==== Material for this exercise ====
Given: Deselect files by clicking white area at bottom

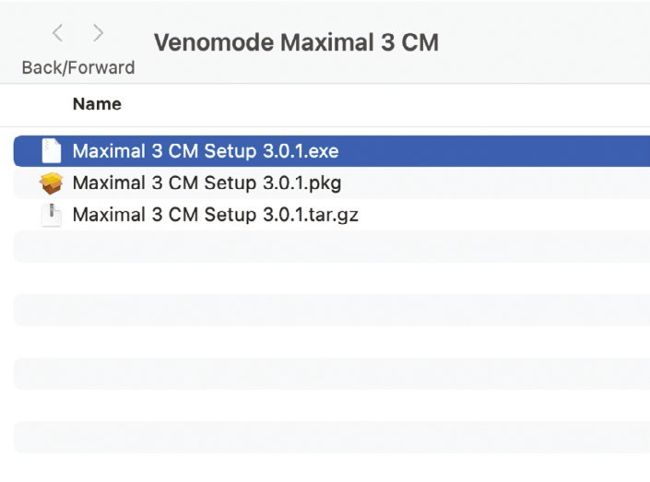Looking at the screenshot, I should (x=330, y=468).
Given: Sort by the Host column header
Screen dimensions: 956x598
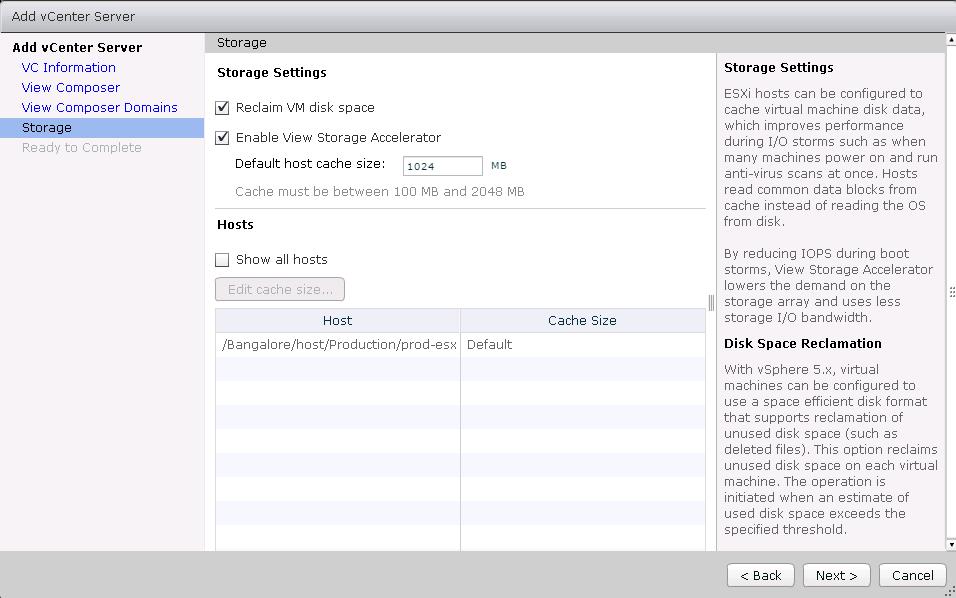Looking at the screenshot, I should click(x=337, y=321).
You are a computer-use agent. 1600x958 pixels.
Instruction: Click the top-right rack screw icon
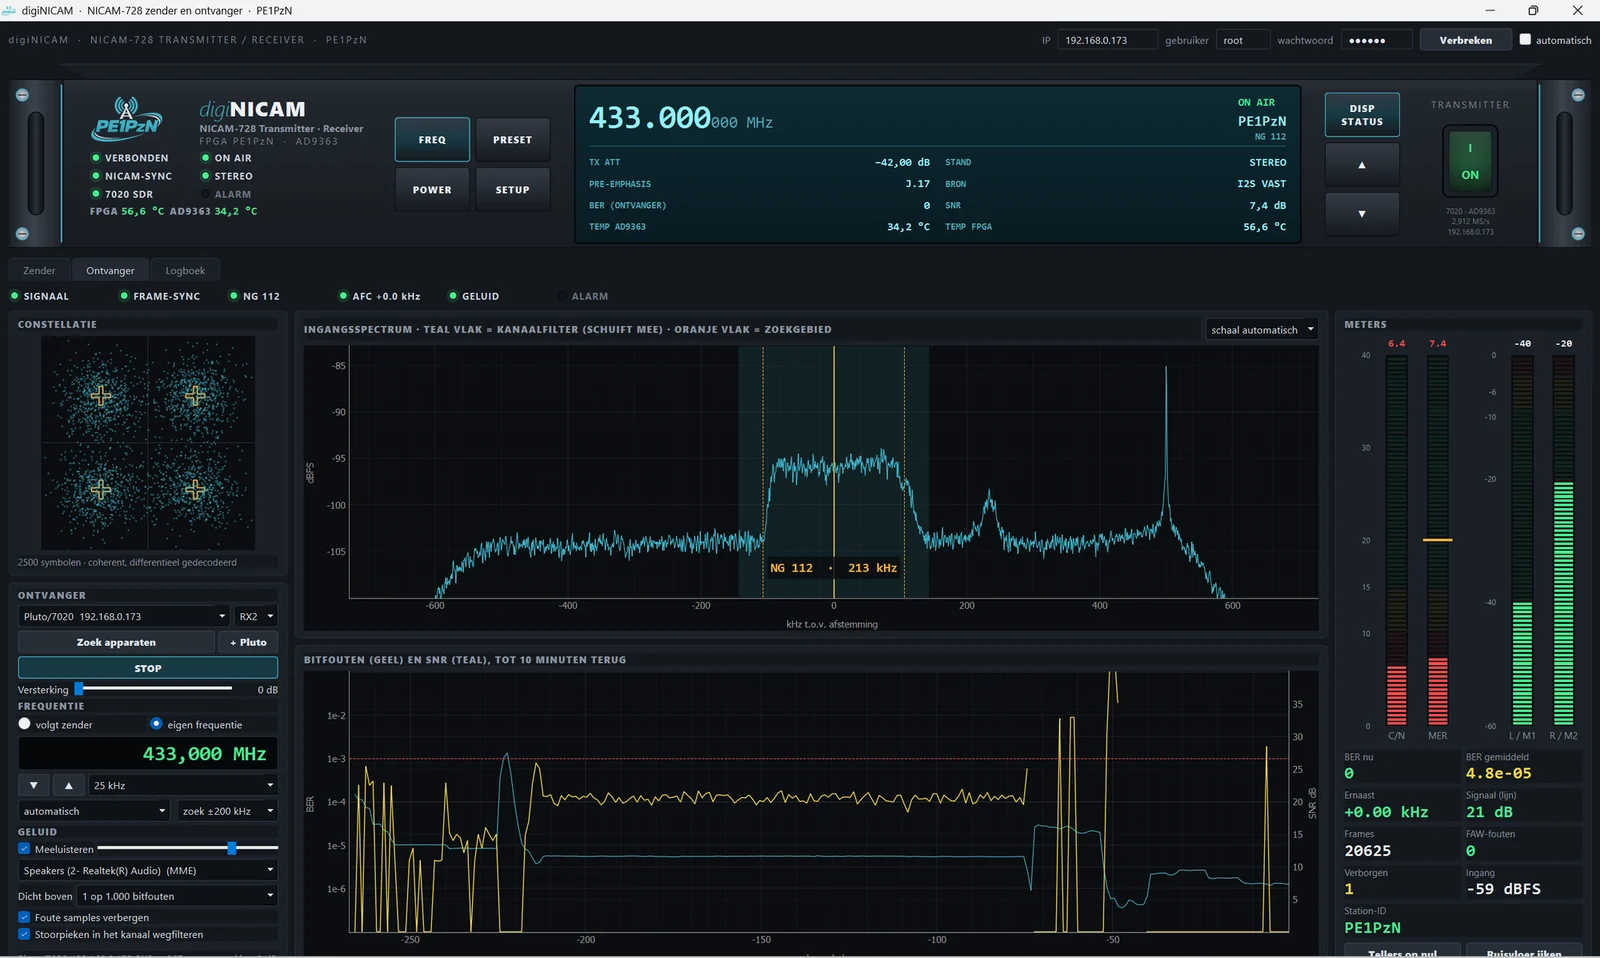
====
* **What you will do**: From the first line to the last, print the records exactly; leave out the pictures.

* **Response to this exercise**:
Given: Deselect files by clicking white area at bottom

Looking at the screenshot, I should (x=330, y=468).
Given: Sort by the Host column header
Screen dimensions: 956x598
Looking at the screenshot, I should click(x=337, y=321).
You are a computer-use agent. 1600x958 pixels.
Instruction: Click the top-right rack screw icon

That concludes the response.